Forbes, day 5 – 6

Yesterday we were supposed to have a 350km task, but he weather did not turn out as good as forecasted. The day was blue, with quite strong winds. The task was 260 something km to the NNE. I started towing early as third pilot off. We had 1 hour and 30 minutes of waiting in the start circle, and with the strong winds and weak lift it was a struggle at times, but it got better gradually.

I teamed up with Michi, Curt, Blay, and one of the Russians. We got a good start and stayed together for the first 100 km. It was stable and inverted and lift only to 1400 meters, so we typically glided until down to a 1000 meters, and then thermal up to the inversion again. It was slow going, and because of the strong winds it was not smart to get lower. We pressed 20 km upwind of track, as the wind was 90 degrees cross, to be in position to drift towards goal at the end.

At around 120km we went on a long glide towards some good looking paddocs, we had been aiming for the plowed and dark areas all day, and it had worked so far. Blay had topped out before us a few thermals ago, and we had lost him. I was upwind and highest with the Russian just behind me, Curt low to my right, and Michi downwind of Curt.

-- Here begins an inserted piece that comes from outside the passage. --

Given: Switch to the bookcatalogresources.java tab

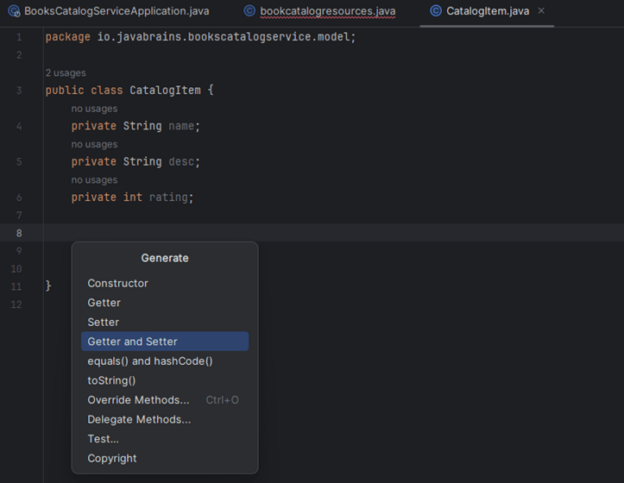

We spread out in search pattern, but soon were low and in deep shit, and could not find anything. This was over a remote area, but there was a farm up front with a waterhole and some dark paddocs around. I aimed for downwind of the waterhole, in case it could trigger a thermal. But there was nothing, I could see the Russian had found something weak about a km upwind of me, but I was down to 150 meters off the deck, so I could not go there.

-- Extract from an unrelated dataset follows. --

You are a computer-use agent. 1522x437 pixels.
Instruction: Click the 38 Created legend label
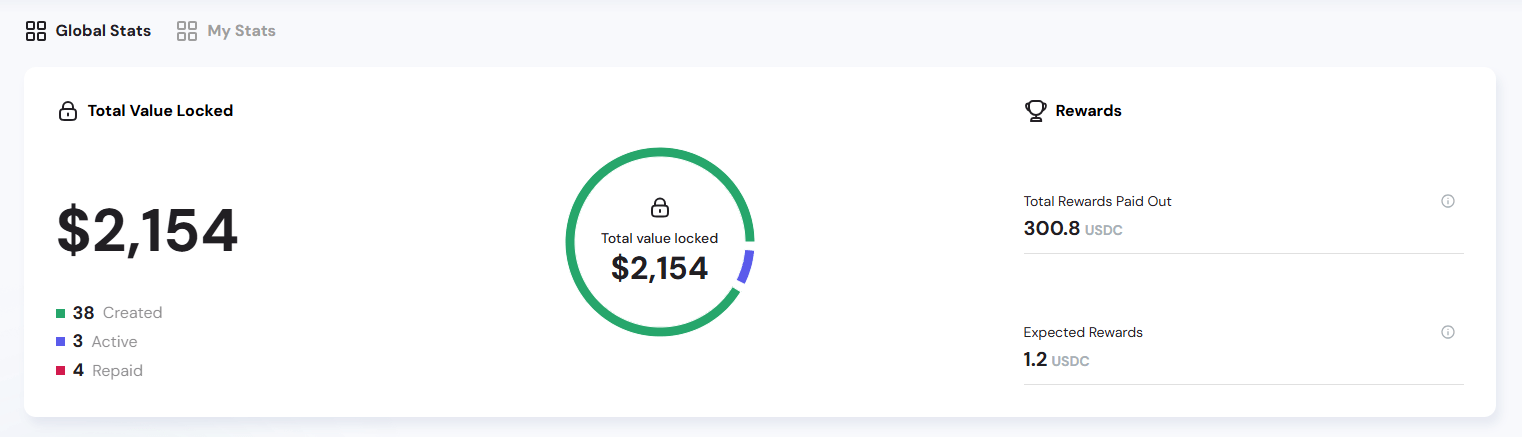pos(118,313)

I saw Michi land next to the farm house, and I went downwind to the treeline at the end of the paddock, where I could land close to the farm. I got a shitty thermal off the treeline, and managed to hang on to it for some turns, and it improved to a nice 3m/s core. I was saved for now, but completely alone as the Russian was still struggling upwind, and did not come to my thermal.

This sucked, as we were going quite fast, and doing well in our little gaggle, we were doing good time to make it to goal, despite the slow conditions. Alone in this meant slowing down and taking all the lift I could find.

As we had pushed upwind all day I was now in a position to go more directly downwind, or so I thought, but the wind was at times actually headwind. I had to cross over an area with no roads, no farms, just trees and small grazing paddocs. I hesitated as going alone meant I would not make enough time to make goal, and the strong winds were not helping at all. Getting out of that area with no roads would be a pain. So I turned into the wind and landed next to a small town, actually going backwards on the final, it was howling. I landed holding the basebar, and had to hold my glider down while packing up or it would slide away.

Olav had gone very early, before the start gate opened, and landed 80 km out. Nic was doing well but pushed a little too hard and landed 50 km before goal. Not many in goal, and many of the top pilots landed out.

Today is a rest day, and the funeral service for Steve Elliot. Conditions look good, weak winds and cu’s forming in the sky. But we are not complaining too much from the poolside though.